Courses in Women's Studies (Division 497)

100 Women's Issues. Open to all undergraduates. (2). (Excl). Offered mandatory credit/no credit.

This course uses small group discussion and the development of supportive group norms to enable students to explore selected topics in women's studies as they apply to their own lives and to contemporary social issues. The course work includes large and small group activities, theoretical presentations, regularly assigned readings, and written assignments. There is a strong emphasis on developing analytic tools taking a critical stance with respect to one's experience, to social issues, and to the assigned literature. Topics include: socialization, work, family; race, class, ethnicity; relationships; current movements for change. (Reed, Moss)

240/Amer. Cult. 240. Introduction to Women's Studies. Open to all undergraduates. (4). (HU).

Designed as an introduction to the new scholarship on women, Women's Studies 240 acquaints students with the key concepts, theoretical frameworks, and interdisciplinary research on women's status and roles in male-dominated or sexist societies. The course will involve cross-cultural and historical analyses as well as consideration of major issues relevant to contemporary American women.
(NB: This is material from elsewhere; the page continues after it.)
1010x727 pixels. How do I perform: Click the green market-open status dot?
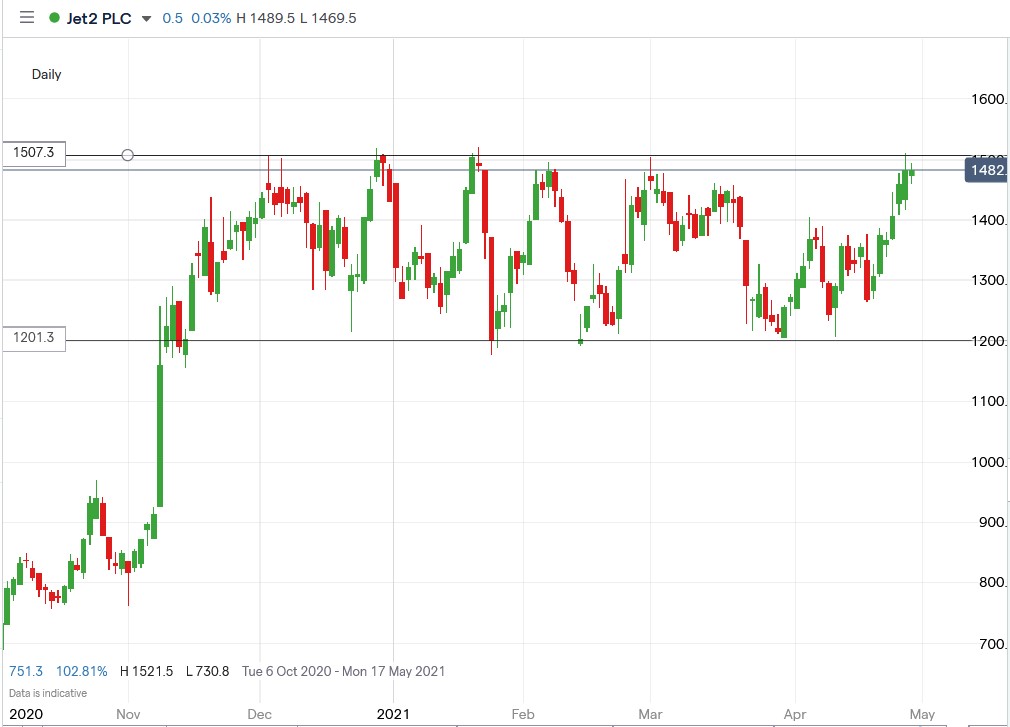click(54, 17)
The course will seek to provide the student with an explanatory understanding of women's oppression as well as avenues for change. The course is structured around weekly lectures and readings which provide material for discussion groups. Students are encouraged to participate fully in discussion and assume responsibility for sharing their knowledge and insights. We are concerned with academic as well as personal growth, and we want to explore alternatives for women in contemporary American society. The course grade is based on written assignments, examinations, and participation in discussions. (Cauthen, Jessup, Hawthorne)

270 Women and the Law. (3). (SS).

"Women and the Law" covers selected topics in American constitutional and statutory law which have a special effect on women. The course begins with an historical overview of the struggle for women's legal rights in the 19th century. The Fourteenth Amendment to the United States Constitution, especially the Equal Protection Clause, has become crucial to many current sex discrimination cases, and thus is discussed in some detail. Other legal issues such as family law, rape, spouse assault, employment discrimination, pregnancy discrimination, sexual harassment, and affirmative action are also discussed from a legal standpoint. Required: midterm and final examinations, paper, and class participation in discussion. Strongly recommended: introductory government course. (Poe, Benjamin, Harvey)

315/English 315. Women and Literature. (3). (HU). May be repeated for a total of 6 credits.

See English 315. (Howard)

320. Seminar in Group Process and Gender. Women's Studies 100, 240, another Women's Studies course, and permission of instructor. (4). (SS).

This course introduces students to the fundamentals of group process and facilitation skills. Its purpose is to train students to facilitate small discussion groups on women's issues (Women's Studies 100). Enrollment in the course is determined by an interview procedure held during the previous term and by permission of the instructor. Facilitators enrolled in this course must attend a group skills seminar every week. For more information contact the Women's Studies program. (763-2047). (Reed, Moss)

344. Gender in Art, Literature, and Culture. Women's Studies 240 or permission of instructor. (3). (HU).

This is a course in writing as a response to women's ongoing struggle to express their concerns and feelings in writing. We will read letters, diaries and fiction by women writers from many cultures in order to alert ourselves to the ways in which women writers have succeeded or been thwarted in asserting their views and selves. In turn, we will examine the social, psychological and literary conventions which shape students' writing in order that they may discover how to evaluate their own writing as a means of developing more forceful and effective rhetorical strategies. The emphasis in students' writing will be developmental. The class will keep journals, write letters and essays, recording both their responses to class readings and to each others' writing as sources for discussion and topics for papers. Students will meet in small groups to discuss each others' writing and to recommend strategies for revision. (Lassner)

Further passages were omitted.